Appending Elements in Element Tree
Ron Adam
rrr at ronadam.com
Sat Apr 8 03:48:13 EDT 2006
Ron Adam wrote:
>
> In my program I have a lot of statements that append elements, but
> sometimes I don't want to append the element so it requres an if
> statement to check it, and that requires assigning the returned element
> from a function to a name or calling the funtion twice.
>
> e = ET.Element('name')
> e.append(get_subelement(obj)) # but raises an exception on None
>
>
>
> This works, but I have a lot of appends.
>
> sube = get_element(obj)
> if sube is None:
> e.append(sube)
>
>
>
> Now if Elements worked more like lists I could extend an element.
>
> alist = []
> alist.extend([]) # returns orginal list
>
>
>
> With strings.
>
> s = ''
> s += '' # returns original string (or copy)
>
>
> So is there an identity operation with Element Tree elements that I can
> use to avoid putting a lot of if and or try statements around appending
> elements?
>
>
>
> I could wrap the append and do it this way...
>
> def eappend(e1, e2):
> if e2 is None: return e1
> e1.append(e2)
> return e1
>
> Then do...
>
> e = eappend(e, get_element(obj)) # Append if not None.
>
>
> But maybe there's a better way?
The following worked in cases where I needed to append a list of items.
def extend(e1, elist):
for e in elist:
e1.append(e)
return e1
Although I still need to return the list as elements aren't mutable.

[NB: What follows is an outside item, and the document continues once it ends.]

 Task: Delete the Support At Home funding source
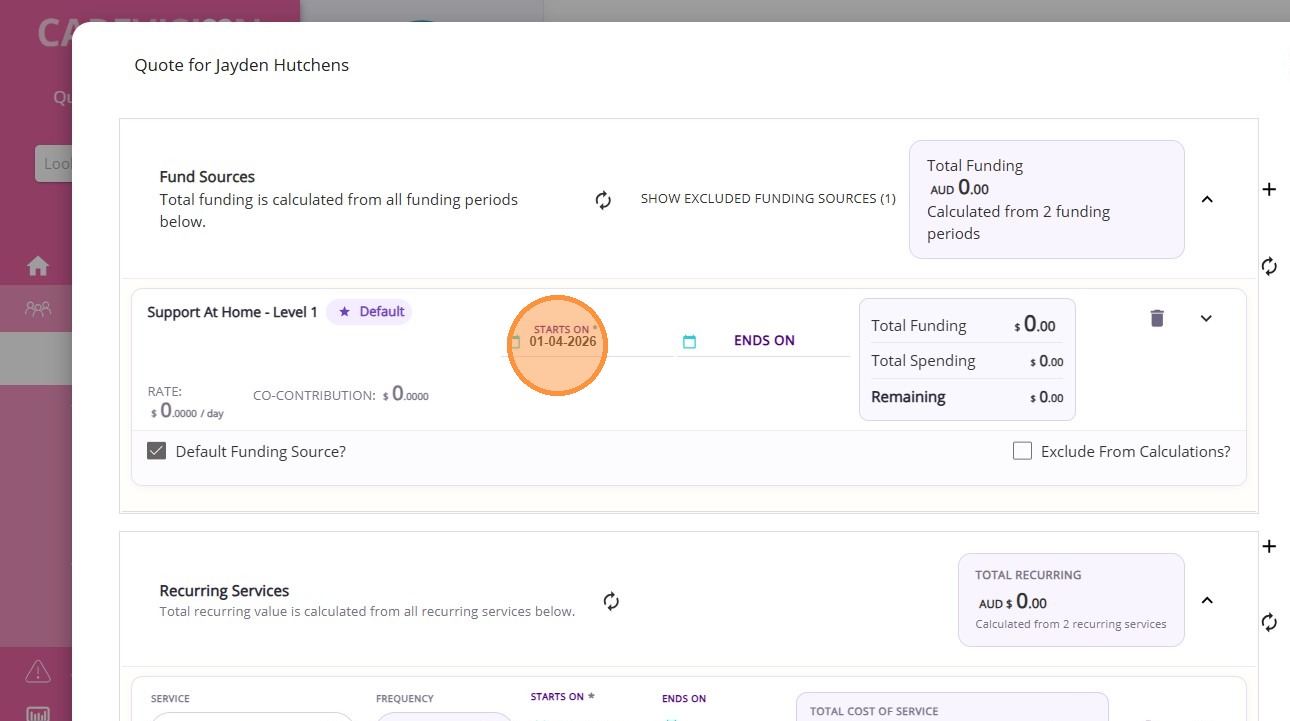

element = extend(element, elist)
It would be nice if this was built in so I could do... Hint hint. :-)
element.extend(elist)
Where elist is a list of elements or an element with a number of sub
elements.
I still need to special case individual appends or put the returned item
in a list so I use the extend() function on the returned element.
I guess I need to look at the Element Tree source code.